** Opening Data supplied block **
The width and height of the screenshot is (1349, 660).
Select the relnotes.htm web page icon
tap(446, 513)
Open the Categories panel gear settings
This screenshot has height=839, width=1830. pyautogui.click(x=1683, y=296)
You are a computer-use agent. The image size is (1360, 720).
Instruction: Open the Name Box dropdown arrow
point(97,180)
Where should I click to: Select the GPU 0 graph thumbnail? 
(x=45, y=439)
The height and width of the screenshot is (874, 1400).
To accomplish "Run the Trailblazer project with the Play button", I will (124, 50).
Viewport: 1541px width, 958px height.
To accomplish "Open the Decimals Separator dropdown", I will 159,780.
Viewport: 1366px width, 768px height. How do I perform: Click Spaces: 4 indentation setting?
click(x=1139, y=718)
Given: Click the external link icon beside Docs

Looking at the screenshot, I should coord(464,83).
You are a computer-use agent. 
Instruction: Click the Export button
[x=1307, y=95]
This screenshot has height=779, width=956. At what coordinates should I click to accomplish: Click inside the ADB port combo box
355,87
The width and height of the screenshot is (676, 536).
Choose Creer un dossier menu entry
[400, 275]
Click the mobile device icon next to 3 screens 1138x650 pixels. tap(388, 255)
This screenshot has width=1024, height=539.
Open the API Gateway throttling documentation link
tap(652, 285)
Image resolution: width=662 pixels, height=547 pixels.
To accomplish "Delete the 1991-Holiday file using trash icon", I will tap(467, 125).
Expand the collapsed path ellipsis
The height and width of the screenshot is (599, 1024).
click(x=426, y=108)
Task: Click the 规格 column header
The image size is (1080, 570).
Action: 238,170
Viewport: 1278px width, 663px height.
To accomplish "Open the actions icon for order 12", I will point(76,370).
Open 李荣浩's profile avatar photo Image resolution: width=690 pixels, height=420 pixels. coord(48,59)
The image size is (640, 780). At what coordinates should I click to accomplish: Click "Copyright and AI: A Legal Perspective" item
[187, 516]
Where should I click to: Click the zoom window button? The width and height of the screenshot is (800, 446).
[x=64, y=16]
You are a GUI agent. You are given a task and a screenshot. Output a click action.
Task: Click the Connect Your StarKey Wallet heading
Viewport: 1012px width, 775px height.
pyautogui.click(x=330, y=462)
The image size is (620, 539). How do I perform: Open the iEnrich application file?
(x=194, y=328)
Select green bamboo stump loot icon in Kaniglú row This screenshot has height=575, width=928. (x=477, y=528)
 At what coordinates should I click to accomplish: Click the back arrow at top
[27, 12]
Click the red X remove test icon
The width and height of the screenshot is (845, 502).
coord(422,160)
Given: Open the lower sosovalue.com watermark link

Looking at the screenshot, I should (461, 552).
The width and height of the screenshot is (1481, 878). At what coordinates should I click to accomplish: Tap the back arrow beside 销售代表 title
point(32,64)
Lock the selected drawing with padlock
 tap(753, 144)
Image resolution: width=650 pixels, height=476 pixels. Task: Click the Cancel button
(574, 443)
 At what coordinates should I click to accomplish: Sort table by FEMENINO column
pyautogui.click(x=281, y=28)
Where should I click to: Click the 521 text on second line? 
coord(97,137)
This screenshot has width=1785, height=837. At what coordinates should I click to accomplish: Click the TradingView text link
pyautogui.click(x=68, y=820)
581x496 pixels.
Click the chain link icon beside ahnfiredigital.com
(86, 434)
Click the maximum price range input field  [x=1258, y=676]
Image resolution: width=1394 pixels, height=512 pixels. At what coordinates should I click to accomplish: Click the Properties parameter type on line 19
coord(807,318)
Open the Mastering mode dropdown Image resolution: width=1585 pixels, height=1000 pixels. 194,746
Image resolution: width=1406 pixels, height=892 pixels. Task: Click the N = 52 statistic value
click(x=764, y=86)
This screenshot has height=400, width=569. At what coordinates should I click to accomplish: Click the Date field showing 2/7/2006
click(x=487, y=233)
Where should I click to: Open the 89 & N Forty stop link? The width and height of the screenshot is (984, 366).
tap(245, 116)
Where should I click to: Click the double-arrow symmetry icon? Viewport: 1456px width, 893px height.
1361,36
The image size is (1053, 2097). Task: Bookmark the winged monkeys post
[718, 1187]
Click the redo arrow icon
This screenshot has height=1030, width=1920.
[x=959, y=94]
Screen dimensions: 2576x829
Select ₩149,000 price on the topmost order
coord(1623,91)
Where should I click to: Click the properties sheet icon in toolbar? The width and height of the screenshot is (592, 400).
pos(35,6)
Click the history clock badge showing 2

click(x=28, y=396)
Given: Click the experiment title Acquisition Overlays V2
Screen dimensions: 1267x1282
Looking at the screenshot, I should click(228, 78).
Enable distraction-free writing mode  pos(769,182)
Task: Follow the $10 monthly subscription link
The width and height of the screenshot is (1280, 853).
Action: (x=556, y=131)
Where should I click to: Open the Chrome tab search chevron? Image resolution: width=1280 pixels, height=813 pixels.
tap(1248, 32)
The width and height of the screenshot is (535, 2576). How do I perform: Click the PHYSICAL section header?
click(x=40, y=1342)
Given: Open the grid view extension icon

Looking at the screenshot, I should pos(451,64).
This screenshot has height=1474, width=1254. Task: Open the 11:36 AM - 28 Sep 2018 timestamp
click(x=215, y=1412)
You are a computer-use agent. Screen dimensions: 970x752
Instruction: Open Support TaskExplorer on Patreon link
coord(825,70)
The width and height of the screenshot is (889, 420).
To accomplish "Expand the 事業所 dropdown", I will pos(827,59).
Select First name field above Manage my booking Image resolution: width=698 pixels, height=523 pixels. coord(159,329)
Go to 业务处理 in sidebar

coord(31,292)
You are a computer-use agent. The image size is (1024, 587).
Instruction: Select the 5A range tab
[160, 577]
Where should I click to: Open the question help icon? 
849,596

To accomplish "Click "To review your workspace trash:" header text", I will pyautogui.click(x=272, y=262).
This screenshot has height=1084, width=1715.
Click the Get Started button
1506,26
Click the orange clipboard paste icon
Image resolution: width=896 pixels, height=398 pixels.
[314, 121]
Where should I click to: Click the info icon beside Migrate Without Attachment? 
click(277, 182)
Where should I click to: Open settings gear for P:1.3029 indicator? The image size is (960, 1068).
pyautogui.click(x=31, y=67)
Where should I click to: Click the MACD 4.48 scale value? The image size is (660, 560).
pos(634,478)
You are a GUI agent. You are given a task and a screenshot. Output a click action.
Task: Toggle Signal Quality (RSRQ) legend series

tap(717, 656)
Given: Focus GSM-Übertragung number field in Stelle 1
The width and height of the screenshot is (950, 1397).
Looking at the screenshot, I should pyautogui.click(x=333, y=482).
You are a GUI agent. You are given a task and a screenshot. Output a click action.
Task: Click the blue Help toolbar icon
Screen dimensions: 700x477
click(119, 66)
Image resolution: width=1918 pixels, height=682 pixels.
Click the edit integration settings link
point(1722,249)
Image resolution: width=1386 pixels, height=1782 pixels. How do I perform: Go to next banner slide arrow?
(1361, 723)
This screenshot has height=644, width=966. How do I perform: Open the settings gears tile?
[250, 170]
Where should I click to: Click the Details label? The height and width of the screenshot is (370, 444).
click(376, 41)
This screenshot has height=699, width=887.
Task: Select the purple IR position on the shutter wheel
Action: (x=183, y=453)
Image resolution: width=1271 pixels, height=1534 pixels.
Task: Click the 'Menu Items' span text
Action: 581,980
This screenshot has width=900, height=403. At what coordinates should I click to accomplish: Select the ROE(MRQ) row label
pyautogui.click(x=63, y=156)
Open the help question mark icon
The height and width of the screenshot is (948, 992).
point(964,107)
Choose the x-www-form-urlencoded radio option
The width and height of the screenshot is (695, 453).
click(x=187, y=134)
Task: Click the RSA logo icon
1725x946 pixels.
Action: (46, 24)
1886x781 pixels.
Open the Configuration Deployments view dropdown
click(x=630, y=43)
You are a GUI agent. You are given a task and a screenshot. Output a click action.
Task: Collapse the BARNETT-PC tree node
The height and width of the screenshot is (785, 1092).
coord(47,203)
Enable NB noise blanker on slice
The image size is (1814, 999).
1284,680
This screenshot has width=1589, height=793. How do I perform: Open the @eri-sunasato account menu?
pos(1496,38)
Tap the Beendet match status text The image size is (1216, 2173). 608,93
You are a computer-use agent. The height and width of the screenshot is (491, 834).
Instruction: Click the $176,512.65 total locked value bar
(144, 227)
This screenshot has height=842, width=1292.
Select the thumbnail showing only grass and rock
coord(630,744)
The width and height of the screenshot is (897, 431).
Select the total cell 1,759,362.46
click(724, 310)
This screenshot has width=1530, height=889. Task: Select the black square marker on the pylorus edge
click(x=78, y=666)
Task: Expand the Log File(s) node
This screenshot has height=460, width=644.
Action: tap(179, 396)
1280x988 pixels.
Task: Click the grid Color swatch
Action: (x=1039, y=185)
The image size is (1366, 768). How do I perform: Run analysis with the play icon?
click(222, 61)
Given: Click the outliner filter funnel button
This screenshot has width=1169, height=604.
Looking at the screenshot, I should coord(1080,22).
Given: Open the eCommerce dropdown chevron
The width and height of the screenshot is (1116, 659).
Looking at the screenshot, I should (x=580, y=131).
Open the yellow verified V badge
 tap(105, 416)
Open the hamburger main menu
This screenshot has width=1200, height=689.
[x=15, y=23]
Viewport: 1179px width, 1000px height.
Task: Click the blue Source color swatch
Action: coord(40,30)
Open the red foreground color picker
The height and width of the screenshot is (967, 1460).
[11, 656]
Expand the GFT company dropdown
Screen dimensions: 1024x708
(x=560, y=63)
** Closing Data supplied block **
* _What to do_
Retype the entries above exactly, but only from the line containing "The width and height of the screenshot is (897, 431)." through the line containing "Task: Expand the Log File(s) node", both included.

* _Response to the exercise_
The width and height of the screenshot is (897, 431).
Select the total cell 1,759,362.46
click(724, 310)
This screenshot has width=1530, height=889. Task: Select the black square marker on the pylorus edge
click(x=78, y=666)
Task: Expand the Log File(s) node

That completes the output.